Android* reports its processor operating frequency or pstate in the /sys/devices/system/cpu/cpuX/cpufreq/stats/time_in_state file. The script below is modified to include collection of processor pstate data.

 

 

while :
do
	echo Date: `date +”%Y-%m-%d %H:%M:%S”`
	cat /proc/stat >> /data/local/tmp/myvmstat.out
	echo CPU0 Pstate Residency
	cat /sys/devices/cpu/cpu0/cpufreq/stats/time_in_state
	echo CPU1 Pstate Residency
	cat /sys/devices/cpu/cpu1/cpufreq/stats/time_in_state
	sleep 5
done


The data returned from processor pstate information for Motorola Xoom is shown below.

 

CPU0 PState Residency
216000 4356448
312000 400626
456000 559897
608000 398231
760000 92081
816000 0
912000 0
1000000 1485891


Each data pair represents a pstate frequency, in KHz, and the amount of time, in hundredth of a second unit, spent in that state since the system boot time. The number of pstate available is different for each processor. For this case, the NVIDIA Tegra2 processor driving the Motorola Xoom provides 8 possible pstates ranging from 216 MHz to 1 GHz.

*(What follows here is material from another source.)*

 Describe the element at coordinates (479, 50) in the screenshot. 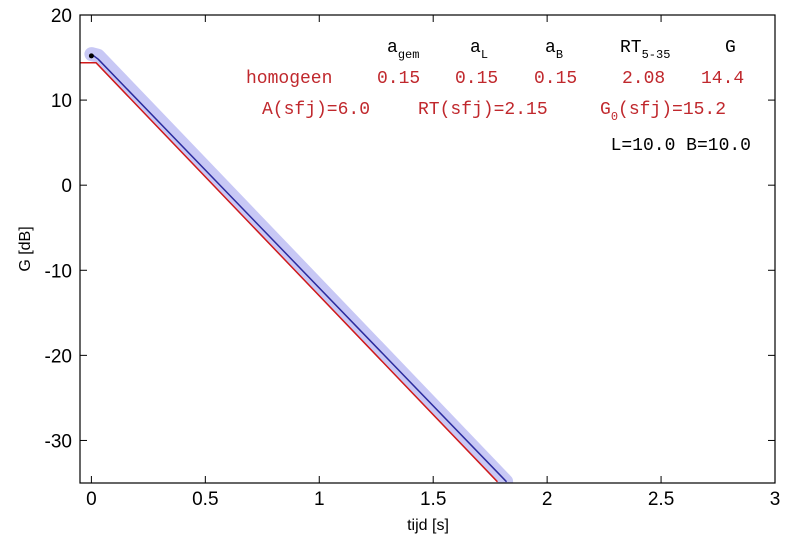

I see `header-a-l: aL` at that location.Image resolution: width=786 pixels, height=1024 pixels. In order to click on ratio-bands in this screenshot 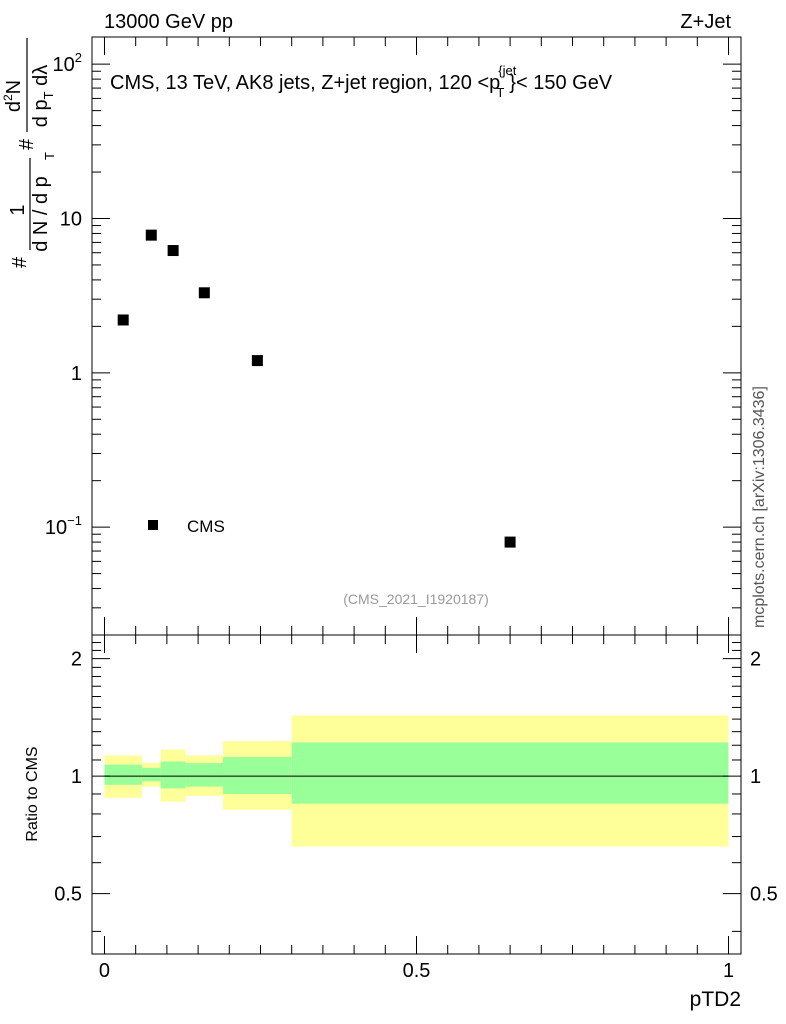, I will do `click(416, 781)`.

Applying the same technique used to compute CPU utilization, we can compute the percentage of time the processor spent in each pstate for a given sampling interval. We can also derive an average frequency for the same interval by computing a weighed sum of the pstate frequency and the percentage of time spent in that pstate. Such data were derived and shown in Figure 1.

 

 

Summary

Using adb and leveraging the existing performance infrastructure that Android* inherited from Linux*, we can obtain insight into performance characteristics of Android* application. Such insights can be used for application optimizations such as improving user experience, reducing power consumption.